Anche in questo settore siamo solo agli inizi, il prossimo passo saranno gli Ucav (Unmanned combat aerial vehicles): la Darpa sta lavorando sul Vulture (Very-high-altitude, ultra-endurance, loitering theater unmanned reconnaissance element), oppure la Lockheed Martin sta lavorando su una High altitude airship, vera nave spaziale robotica da lasciare parcheggiata nello spazio per gli scopi più svariati: nodo di collegamento per comunicazioni, hub missilistico, base di lancio per aerei e droni. Simili scenari si ripetono per la guerra in mare, solo che stavolta si parla di Usv (Unmanned surface vessels). Lo Spartan Scout è stato usato in Iraq per ispezionare imbarcazioni civili dal 2003 nel Golfo Persico. Esistono poi gli Uuv (Unmanned underwater vehicles) impiegati come cacciamine soprattutto, come il Remus (Remote enviromental monitoring unit).

La speranza nell’utilizzo di simili macchine è di evitare il più possibile morti inutili tanto tra i civili quanto tra i soldati. Si tratta, in primis, di evitare stragi di civili, come quelle ad esempio registrate in Kosovo nel 1999.

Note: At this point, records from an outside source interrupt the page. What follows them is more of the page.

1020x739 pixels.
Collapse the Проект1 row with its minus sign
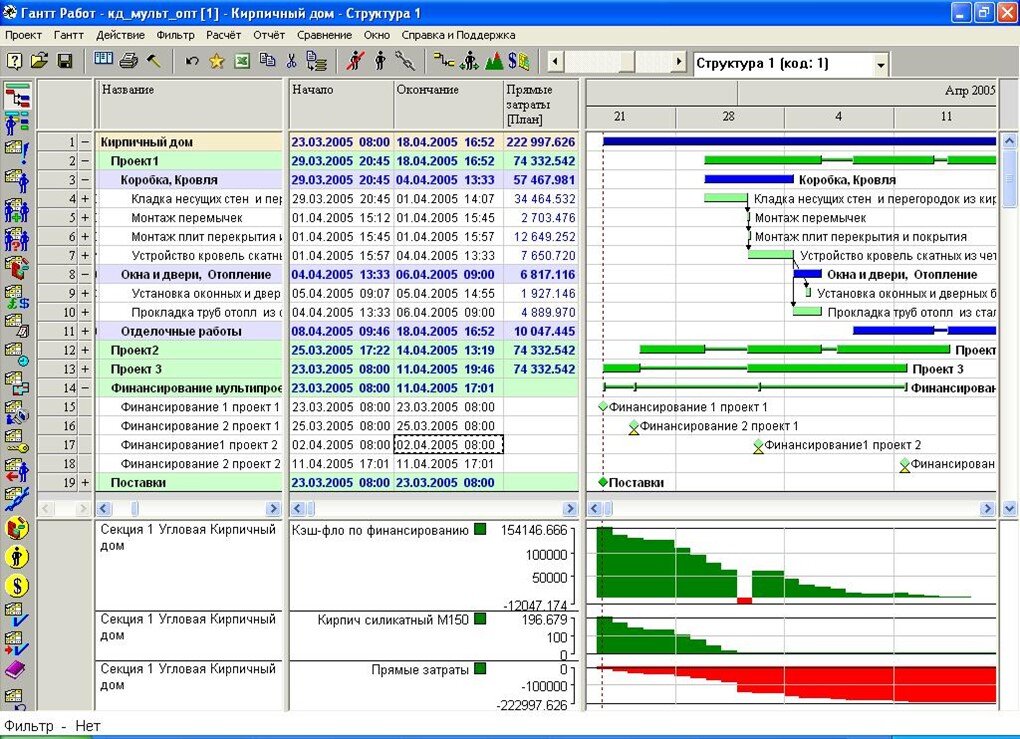(83, 160)
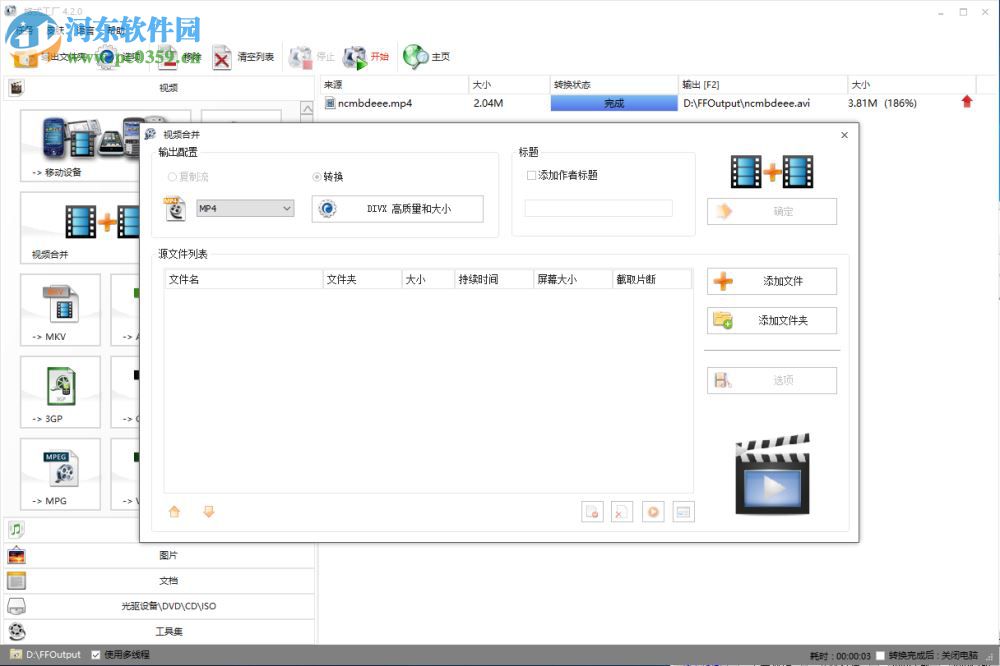Click the 添加文件夹 button
The height and width of the screenshot is (666, 1000).
pos(771,321)
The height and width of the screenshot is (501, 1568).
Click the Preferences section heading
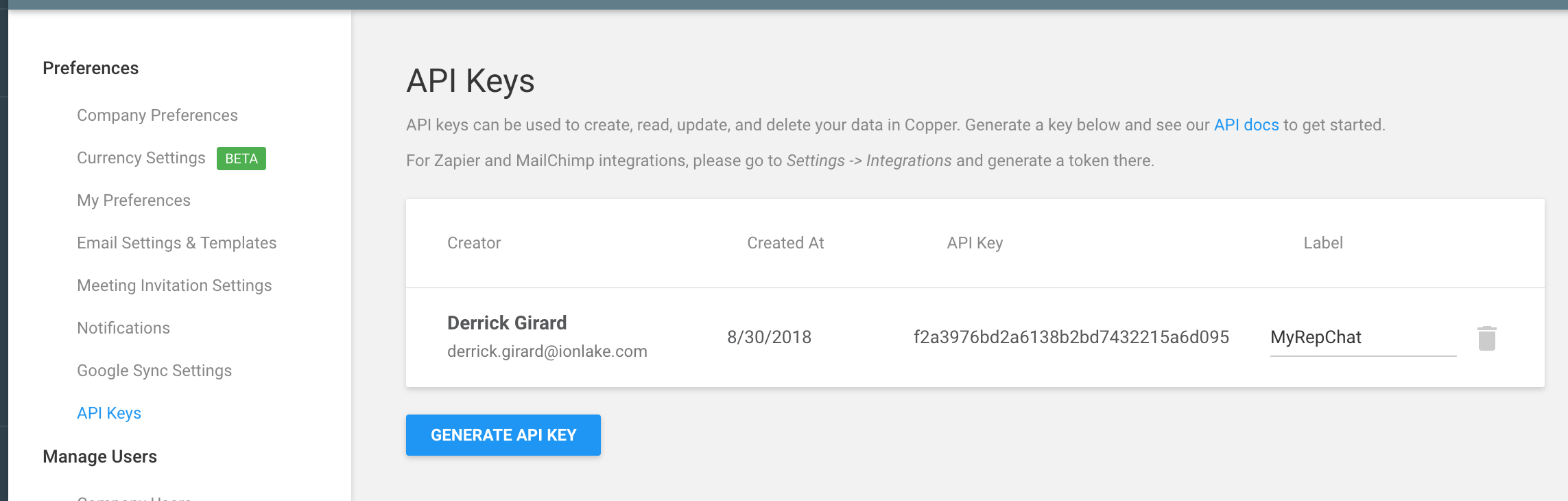click(x=91, y=68)
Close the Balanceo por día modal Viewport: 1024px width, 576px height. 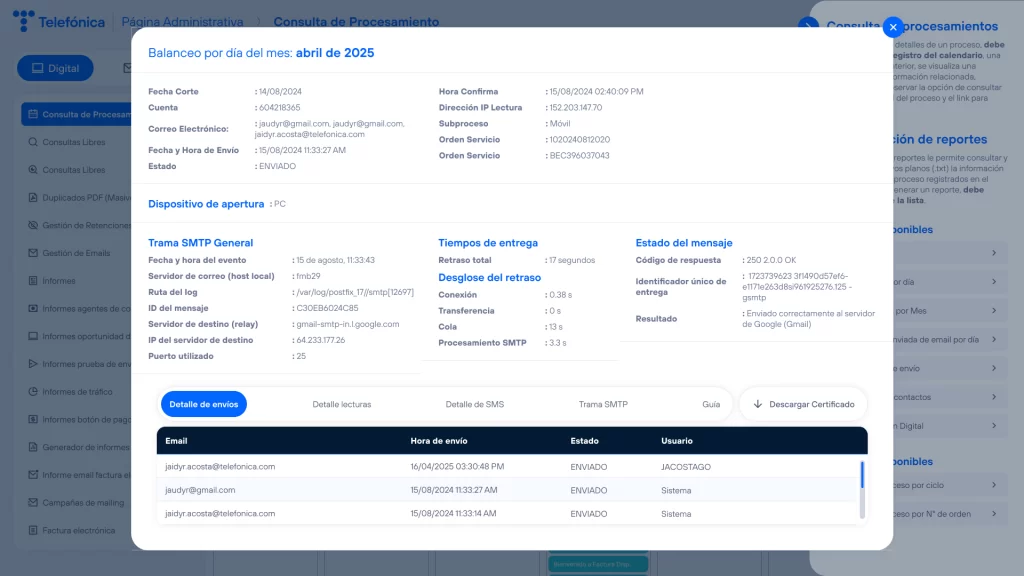tap(893, 27)
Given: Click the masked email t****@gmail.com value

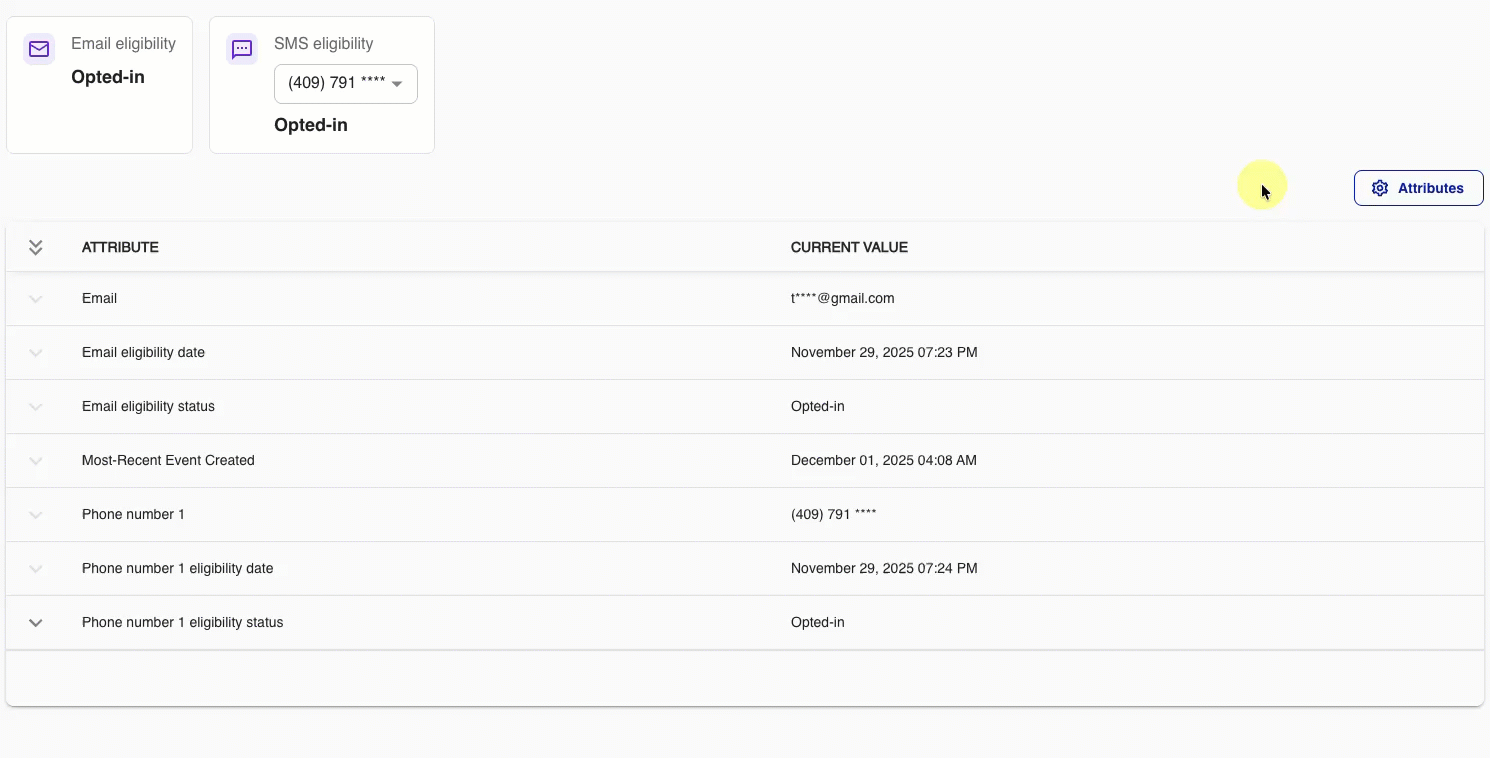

Tutto non è così semplice e diretto: l’operatore dietro un Uav è sempre un uomo che, al di là dell’apparenza, non sta giocando una partita in un videogame sparatutto e spesso la sensazione di onnipotenza provata, nei giochi come alla guida di un Uav, non è dettata da benevolenza. Si sta pensando di dotare i robot di maggiore autonomia decisionale, farne cioè delle killing machine “etiche”, cioè con stretti parametri che consentano di assumere decisioni autonome sul “se” e sul “quando” utilizzare le armi in dotazione. Si tratta, però di una questione molto delicata e sensibile per la quale né il diritto di guerra né la tecnologia sono ancora preparate: l’incubo di Frankenstein è sempre dietro l’angolo.
Ad oggi il diritto non prevede l’uso o l’autonomia di simili macchine; per comprenderlo basti pensare al diritto all’autodifesa o alla difesa di obiettivi civili. Come può il diritto dei conflitti armati del XX secolo regolare le tecnologie belliche in continua evoluzione del XXI? Chi sarebbe responsabile nel caso di “danni collaterali”? Il comandante, il programmatore, l’inventore?

In guerra abbondano gli errori umani e anche le macchine da combattimento più sofisticate non potranno prendere il posto degli uomini, almeno nel breve termine. Questo però non significa che saremo in grado di evitare le conseguenze di una scienza e di una tecnologia sofisticate al punto da creare robot guerrier, con tutte le implicazioni derivanti da un modello di guerra non più appannaggio dei soli esseri umani. Il futuro è già incombente sopra di noi e presto o tardi avremo una macchina che ci dirà come T-800: «I’ll be back!».